• **PASSAGE**

◆ ◆ ◆ ◆ ◆

A ­regular expression specifies a set of strings of characters.  A member of this set of strings is said to be ­matched by the regular expression.  In many applications a delimiter character, commonly /, bounds a regular expression.  In the following specification for regular expressions the word ‘character’ means any character (rune) but newline. 

The syntax for a regular expression ­e0 is

e3:  literal | charclass | ’.’ | ’^’ | ’$’ | ’(’ e0 ’)’
 e2:  e3
  |  e2 REP
 REP: ’∗’ | ’+’ | ’?’
 e1:  e2
  |  e1 e2
 e0:  e1
  |  e0 ’|’ e1

A ­literal is any non-metacharacter, or a metacharacter (one of .∗+?[]()|\^$), or the delimiter preceded by \. 

A ­charclass is a nonempty string ­s bracketed [s] (or [^s]); it matches any character in (or not in) s. A negated character class never matches newline. A substring a-b, with ­a and ­b in ascending order, stands for the inclusive range of characters between ­a and b. In s, the metacharacters -, ], an initial ^, and the regular expression delimiter must be preceded by a \; other metacharacters have no special meaning and may appear unescaped.

◆ ◆ ◆ ◆ ◆

• **Stored data entries**
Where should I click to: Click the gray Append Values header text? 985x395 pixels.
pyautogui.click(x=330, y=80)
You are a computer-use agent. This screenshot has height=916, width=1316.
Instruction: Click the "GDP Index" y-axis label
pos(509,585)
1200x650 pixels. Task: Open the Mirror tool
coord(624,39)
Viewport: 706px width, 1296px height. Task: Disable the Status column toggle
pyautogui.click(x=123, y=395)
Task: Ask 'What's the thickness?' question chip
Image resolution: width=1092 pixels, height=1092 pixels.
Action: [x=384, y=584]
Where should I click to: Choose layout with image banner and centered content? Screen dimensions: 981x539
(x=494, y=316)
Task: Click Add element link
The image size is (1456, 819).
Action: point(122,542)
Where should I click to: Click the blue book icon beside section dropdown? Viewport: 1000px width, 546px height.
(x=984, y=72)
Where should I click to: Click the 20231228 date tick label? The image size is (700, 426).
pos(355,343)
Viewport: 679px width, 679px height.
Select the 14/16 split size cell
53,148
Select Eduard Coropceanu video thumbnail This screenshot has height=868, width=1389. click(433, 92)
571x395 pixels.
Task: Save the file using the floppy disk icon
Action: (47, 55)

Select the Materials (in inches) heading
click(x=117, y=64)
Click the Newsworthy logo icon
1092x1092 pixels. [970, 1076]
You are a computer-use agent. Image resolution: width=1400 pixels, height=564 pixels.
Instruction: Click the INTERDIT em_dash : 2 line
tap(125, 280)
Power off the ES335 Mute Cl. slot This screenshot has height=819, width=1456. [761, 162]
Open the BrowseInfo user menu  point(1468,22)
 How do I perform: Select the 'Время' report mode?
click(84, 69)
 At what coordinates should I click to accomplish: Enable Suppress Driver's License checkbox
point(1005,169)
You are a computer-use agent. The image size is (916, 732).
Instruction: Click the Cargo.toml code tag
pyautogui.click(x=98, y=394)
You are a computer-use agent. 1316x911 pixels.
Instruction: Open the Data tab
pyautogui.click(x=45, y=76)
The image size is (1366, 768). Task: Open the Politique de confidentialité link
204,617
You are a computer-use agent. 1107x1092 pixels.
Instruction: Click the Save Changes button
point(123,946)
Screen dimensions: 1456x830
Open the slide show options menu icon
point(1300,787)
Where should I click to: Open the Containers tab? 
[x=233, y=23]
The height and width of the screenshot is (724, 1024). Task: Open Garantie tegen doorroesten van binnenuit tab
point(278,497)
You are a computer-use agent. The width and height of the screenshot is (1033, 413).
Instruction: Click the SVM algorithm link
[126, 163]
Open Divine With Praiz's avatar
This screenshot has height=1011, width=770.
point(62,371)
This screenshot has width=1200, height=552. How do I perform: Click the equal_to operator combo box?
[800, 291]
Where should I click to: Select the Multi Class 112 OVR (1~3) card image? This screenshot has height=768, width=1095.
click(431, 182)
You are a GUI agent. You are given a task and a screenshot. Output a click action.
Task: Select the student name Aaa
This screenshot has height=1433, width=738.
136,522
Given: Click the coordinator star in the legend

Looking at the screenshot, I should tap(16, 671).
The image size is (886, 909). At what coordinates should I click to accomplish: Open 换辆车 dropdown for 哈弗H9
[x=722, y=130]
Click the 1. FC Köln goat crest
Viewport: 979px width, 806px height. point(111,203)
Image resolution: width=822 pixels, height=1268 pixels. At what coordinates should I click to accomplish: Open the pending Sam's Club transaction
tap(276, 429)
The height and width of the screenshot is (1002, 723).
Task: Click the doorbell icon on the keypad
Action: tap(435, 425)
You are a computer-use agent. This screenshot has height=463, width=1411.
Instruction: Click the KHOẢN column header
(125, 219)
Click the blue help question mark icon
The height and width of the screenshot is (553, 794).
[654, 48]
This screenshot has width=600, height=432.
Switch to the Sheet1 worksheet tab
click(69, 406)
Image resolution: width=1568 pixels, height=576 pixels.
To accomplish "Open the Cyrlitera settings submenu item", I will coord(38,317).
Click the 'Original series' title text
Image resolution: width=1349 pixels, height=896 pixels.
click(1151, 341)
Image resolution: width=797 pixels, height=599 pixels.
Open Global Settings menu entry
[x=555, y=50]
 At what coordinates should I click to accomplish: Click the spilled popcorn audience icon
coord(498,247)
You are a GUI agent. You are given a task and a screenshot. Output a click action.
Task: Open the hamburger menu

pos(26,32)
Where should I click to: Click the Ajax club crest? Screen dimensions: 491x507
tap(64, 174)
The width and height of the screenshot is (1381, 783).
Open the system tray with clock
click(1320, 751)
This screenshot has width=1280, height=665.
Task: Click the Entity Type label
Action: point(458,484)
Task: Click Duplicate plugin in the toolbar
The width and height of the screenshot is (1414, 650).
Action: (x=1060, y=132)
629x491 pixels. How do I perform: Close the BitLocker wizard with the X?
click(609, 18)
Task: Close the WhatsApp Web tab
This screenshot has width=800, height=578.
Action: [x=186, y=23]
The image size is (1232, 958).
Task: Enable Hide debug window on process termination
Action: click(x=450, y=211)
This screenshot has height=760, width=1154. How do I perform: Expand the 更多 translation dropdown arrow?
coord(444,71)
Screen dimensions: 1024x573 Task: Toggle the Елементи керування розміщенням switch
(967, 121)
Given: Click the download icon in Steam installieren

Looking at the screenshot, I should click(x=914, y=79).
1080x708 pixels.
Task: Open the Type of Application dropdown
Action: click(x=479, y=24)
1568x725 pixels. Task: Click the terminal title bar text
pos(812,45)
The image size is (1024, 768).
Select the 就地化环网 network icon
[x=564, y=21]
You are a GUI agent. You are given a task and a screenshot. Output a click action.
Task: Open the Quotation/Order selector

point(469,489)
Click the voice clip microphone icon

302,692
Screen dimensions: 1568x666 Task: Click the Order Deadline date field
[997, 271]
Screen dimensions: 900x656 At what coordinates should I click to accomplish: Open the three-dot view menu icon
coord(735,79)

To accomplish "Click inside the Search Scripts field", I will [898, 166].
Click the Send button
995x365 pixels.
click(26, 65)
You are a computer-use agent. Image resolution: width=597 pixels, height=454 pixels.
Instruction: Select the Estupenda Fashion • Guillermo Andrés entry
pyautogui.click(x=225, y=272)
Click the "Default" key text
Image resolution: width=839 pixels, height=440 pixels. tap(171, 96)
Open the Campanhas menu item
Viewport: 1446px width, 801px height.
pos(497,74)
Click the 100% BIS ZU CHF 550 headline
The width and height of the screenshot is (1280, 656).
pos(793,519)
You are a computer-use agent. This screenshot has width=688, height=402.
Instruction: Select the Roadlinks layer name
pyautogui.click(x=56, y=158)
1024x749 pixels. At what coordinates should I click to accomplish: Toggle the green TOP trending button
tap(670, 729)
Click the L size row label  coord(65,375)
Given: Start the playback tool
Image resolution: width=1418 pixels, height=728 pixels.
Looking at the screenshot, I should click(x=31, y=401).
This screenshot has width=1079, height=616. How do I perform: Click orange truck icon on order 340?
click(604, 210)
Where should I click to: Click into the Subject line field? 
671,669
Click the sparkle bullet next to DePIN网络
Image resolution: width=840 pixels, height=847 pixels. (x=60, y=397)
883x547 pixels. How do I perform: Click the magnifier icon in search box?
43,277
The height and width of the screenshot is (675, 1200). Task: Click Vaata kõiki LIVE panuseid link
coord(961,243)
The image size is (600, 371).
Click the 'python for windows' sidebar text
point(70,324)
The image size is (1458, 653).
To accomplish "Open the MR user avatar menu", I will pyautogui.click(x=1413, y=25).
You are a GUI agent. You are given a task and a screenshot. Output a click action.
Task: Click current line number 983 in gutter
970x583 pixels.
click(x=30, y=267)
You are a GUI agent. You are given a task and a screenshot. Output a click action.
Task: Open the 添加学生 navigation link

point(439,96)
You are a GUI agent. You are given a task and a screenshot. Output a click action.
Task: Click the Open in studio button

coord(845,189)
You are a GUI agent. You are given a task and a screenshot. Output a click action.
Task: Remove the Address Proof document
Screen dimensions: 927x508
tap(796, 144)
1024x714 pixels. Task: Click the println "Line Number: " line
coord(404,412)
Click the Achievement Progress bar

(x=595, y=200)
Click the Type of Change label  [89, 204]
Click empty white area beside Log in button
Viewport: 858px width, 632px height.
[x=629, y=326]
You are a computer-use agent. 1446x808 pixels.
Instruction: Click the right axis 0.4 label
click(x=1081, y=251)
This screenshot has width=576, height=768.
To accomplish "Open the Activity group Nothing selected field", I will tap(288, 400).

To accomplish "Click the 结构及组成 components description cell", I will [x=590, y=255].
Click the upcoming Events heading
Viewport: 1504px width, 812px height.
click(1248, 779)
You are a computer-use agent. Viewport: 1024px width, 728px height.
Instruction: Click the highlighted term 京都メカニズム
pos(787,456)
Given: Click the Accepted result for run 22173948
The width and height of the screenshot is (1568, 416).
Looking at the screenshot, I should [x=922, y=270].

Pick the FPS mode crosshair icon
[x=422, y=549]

◆ ◆ ◆ ◆ ◆

• **CHALLENGE 1**
According to the regular expressions passage, what character does a negated character class never match?
• **CHALLENGE 2**
In the stored data entries, take the stretch from the line containing "has height=916, width=1316." through the line containing "pyautogui.click(x=123, y=395)" and swap "Task" for "Goal", leaving everything else the same. Return only those lines.
The passage on regular expressions has no connection to the stored data entries.

• **WRITTEN REPLY 1**
Newline.

• **WRITTEN REPLY 2**
You are a computer-use agent. This screenshot has height=916, width=1316.
Instruction: Click the "GDP Index" y-axis label
pos(509,585)
1200x650 pixels. Goal: Open the Mirror tool
coord(624,39)
Viewport: 706px width, 1296px height. Goal: Disable the Status column toggle
pyautogui.click(x=123, y=395)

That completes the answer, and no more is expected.